_MATERIAL SUPPLIED_.
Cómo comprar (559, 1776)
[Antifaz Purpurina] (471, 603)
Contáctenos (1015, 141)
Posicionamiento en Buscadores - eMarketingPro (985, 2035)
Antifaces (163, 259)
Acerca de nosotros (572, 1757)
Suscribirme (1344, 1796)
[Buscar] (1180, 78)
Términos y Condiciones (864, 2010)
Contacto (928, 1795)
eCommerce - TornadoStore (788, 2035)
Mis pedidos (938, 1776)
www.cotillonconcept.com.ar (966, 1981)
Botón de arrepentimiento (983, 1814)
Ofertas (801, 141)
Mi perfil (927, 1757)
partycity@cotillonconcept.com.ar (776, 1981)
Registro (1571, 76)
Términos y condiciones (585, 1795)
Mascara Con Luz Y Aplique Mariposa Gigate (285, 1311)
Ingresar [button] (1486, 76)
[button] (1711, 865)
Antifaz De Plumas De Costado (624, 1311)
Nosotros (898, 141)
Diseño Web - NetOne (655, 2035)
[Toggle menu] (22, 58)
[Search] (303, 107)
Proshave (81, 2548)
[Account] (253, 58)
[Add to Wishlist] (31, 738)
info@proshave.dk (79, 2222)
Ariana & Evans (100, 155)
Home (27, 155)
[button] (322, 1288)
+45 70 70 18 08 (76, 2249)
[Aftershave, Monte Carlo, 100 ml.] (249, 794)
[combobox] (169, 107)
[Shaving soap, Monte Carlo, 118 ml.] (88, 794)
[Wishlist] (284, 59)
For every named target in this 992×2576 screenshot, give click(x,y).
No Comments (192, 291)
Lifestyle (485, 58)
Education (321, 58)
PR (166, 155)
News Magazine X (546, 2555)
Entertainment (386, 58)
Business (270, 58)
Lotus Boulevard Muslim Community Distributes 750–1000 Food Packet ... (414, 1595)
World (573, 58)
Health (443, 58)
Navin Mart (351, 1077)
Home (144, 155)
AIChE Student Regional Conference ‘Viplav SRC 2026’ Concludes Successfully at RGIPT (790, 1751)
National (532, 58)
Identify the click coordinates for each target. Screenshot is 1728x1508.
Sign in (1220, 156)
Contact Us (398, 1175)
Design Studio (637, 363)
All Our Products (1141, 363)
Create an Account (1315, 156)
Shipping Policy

_EXERCISE INSTRUCTIONS_. Please pull out each line from the items above that contains the string "Términos". Letter case counts.

_TASK RESPONSE_.
Términos y Condiciones (864, 2010)
Términos y condiciones (585, 1795)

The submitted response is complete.